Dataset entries
++++++++++++++++++++

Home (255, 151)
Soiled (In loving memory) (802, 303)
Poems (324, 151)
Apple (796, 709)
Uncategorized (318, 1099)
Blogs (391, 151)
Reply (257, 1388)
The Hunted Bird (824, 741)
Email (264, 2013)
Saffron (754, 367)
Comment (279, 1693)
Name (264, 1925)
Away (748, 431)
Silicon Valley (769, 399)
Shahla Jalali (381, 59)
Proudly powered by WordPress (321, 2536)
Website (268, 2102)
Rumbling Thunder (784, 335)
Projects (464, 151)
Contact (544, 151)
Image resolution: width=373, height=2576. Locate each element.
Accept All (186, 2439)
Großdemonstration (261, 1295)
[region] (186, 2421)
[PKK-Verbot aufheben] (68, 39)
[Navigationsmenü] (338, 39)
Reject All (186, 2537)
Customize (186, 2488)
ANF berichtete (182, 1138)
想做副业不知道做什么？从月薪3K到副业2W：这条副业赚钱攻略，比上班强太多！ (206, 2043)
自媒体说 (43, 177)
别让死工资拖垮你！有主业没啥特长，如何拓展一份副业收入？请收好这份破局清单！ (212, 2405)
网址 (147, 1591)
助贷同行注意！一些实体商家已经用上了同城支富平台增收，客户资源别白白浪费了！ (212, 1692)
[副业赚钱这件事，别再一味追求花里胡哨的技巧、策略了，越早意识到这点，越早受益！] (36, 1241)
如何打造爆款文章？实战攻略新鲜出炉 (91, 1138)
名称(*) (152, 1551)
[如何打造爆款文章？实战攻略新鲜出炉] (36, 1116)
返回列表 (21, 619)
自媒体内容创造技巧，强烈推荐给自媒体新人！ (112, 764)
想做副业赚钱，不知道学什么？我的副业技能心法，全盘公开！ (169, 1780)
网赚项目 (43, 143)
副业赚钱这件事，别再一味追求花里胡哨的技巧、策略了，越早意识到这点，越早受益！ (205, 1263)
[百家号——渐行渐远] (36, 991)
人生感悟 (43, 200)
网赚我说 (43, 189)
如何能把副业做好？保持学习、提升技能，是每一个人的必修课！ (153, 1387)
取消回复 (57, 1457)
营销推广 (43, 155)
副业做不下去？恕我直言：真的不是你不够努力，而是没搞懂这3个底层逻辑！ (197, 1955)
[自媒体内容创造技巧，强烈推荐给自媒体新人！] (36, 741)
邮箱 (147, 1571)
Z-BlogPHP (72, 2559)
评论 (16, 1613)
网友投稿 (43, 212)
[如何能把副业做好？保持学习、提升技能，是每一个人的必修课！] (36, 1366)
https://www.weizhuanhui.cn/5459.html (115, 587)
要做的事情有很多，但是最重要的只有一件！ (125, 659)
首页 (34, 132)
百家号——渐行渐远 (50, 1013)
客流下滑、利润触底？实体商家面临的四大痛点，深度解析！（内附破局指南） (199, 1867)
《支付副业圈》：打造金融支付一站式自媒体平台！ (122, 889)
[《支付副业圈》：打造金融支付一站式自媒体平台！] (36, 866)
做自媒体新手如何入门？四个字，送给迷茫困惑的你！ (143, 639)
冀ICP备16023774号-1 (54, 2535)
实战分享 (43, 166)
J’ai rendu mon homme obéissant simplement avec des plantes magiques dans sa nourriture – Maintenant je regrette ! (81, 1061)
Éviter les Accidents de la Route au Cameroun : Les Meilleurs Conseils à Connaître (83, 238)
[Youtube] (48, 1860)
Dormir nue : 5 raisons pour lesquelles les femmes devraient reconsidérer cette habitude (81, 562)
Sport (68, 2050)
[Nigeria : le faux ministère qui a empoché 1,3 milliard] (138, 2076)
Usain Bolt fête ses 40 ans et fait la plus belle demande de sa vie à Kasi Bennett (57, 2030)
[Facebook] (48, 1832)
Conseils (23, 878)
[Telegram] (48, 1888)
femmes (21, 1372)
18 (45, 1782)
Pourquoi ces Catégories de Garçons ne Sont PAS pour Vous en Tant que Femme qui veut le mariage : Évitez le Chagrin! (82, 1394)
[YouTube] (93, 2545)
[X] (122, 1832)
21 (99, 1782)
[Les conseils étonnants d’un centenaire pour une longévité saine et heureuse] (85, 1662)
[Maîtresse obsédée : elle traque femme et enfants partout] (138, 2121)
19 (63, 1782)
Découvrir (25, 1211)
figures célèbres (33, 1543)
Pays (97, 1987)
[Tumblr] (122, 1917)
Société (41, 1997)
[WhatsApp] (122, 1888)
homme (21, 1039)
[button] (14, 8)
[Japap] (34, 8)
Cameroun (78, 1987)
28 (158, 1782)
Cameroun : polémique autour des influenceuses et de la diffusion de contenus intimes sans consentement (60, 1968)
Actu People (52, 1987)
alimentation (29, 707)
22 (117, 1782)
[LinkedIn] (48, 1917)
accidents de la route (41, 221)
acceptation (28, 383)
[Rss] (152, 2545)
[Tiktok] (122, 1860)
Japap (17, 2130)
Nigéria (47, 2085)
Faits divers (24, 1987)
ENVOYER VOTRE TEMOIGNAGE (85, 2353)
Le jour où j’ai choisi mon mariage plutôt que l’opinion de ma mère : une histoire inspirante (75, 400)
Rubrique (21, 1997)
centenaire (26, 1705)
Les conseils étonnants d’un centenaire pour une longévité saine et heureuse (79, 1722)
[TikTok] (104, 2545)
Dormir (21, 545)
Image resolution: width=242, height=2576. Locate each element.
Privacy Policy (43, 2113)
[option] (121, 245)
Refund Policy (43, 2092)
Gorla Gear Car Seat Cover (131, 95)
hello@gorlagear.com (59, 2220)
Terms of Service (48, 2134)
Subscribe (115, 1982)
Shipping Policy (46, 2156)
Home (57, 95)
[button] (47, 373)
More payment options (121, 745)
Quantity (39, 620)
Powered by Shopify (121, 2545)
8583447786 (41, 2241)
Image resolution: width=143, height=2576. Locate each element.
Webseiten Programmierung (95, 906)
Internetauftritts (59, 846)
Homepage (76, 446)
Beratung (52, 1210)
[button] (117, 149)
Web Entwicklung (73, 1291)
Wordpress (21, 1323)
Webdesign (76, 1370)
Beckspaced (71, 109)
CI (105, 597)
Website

++++++++++++++++++++

→ **Task brief**
Your answer should be a number only: the count of lines above in which the string "mariage" appears.

→ **Answer to this problem**
2